** Document segment **
==*==

Combining JavaScript Arrays

This is a quickie simple post on JavaScript techniques. We're going to cover different methods for combining/merging two JS arrays, and the pros/cons of each approach.

Let's start with the scenario:

var a = [ 1, 2, 3, 4, 5, 6, 7, 8, 9 ];
var b = [ "foo", "bar", "baz", "bam", "bun", "fun" ];

The simple concatenation of a and b would, obviously, be:

[
   1, 2, 3, 4, 5, 6, 7, 8, 9,
   "foo", "bar", "baz", "bam" "bun", "fun"
]

concat(..)

The most common approach is:

var c = a.concat( b );

a; // [1,2,3,4,5,6,7,8,9]
b; // ["foo","bar","baz","bam","bun","fun"]

c; // [1,2,3,4,5,6,7,8,9,"foo","bar","baz","bam","bun","fun"]

As you can see, c is a whole new array that represents the combination of the two a and b arrays, leaving a and b untouched. Simple, right?

==*==

** Information shown **
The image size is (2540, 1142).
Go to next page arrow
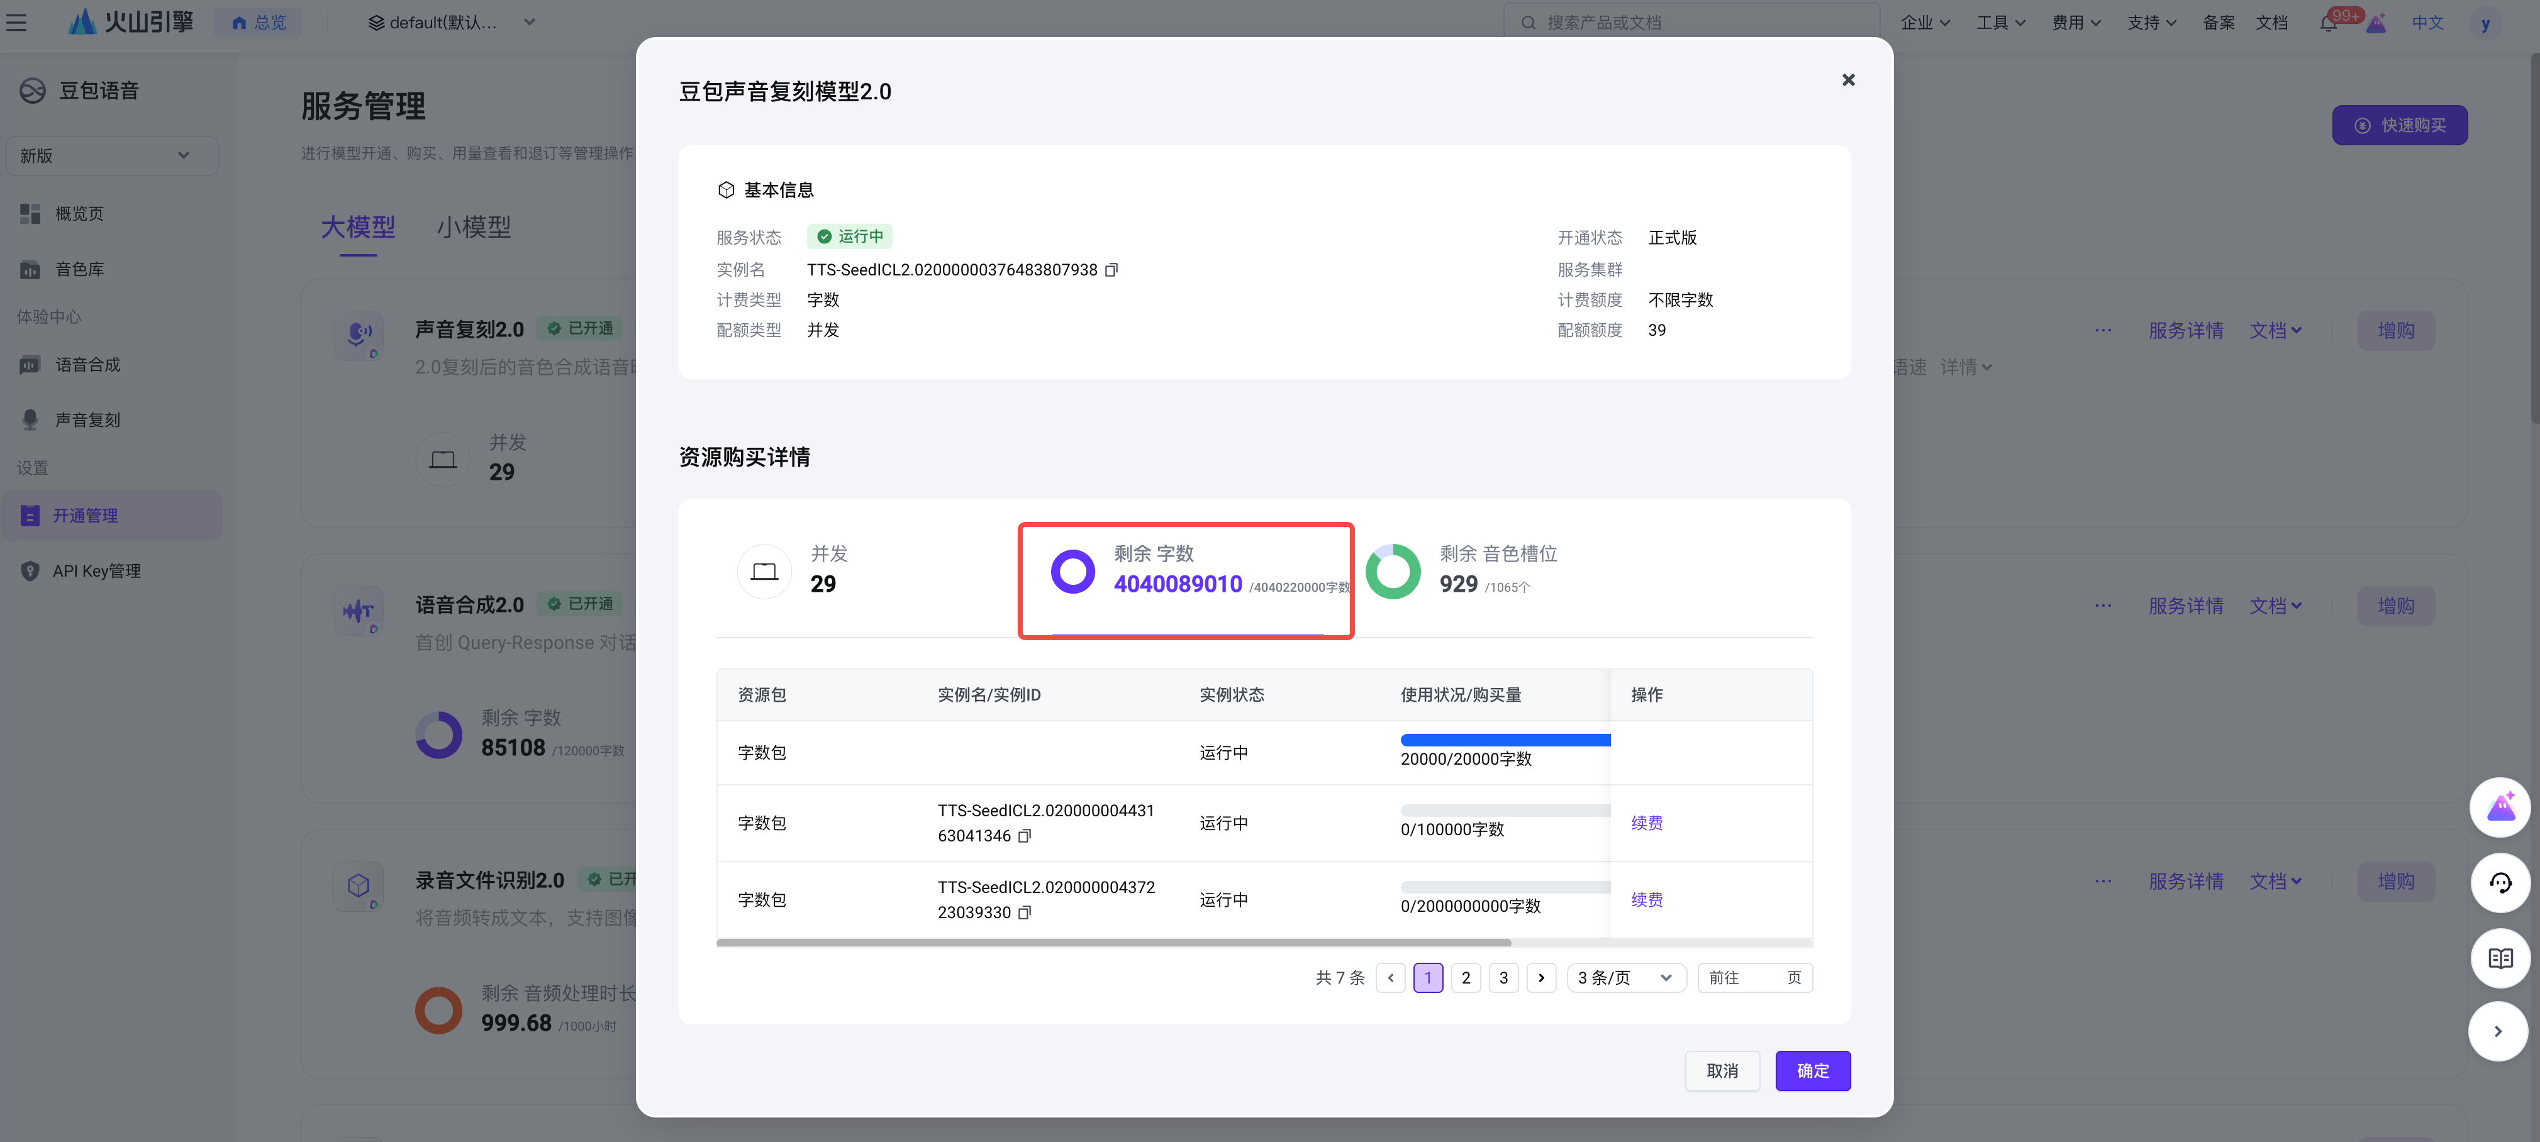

==*==

** Challenge 1 **
From the post on combining JavaScript arrays above, copy down the passage that begins at the words "var c = a.concat( b" and ends after the words "untouched. Simple, right?".
** Challenge 2 **
In the post on combining JavaScript arrays above, what happens to arrays a and b when c is created with concat?

** Correct output 1 **
var c = a.concat( b );

a; // [1,2,3,4,5,6,7,8,9]
b; // ["foo","bar","baz","bam","bun","fun"]

c; // [1,2,3,4,5,6,7,8,9,"foo","bar","baz","bam","bun","fun"]

As you can see, c is a whole new array that represents the combination of the two a and b arrays, leaving a and b untouched. Simple, right?

** Correct output 2 **
They are left untouched.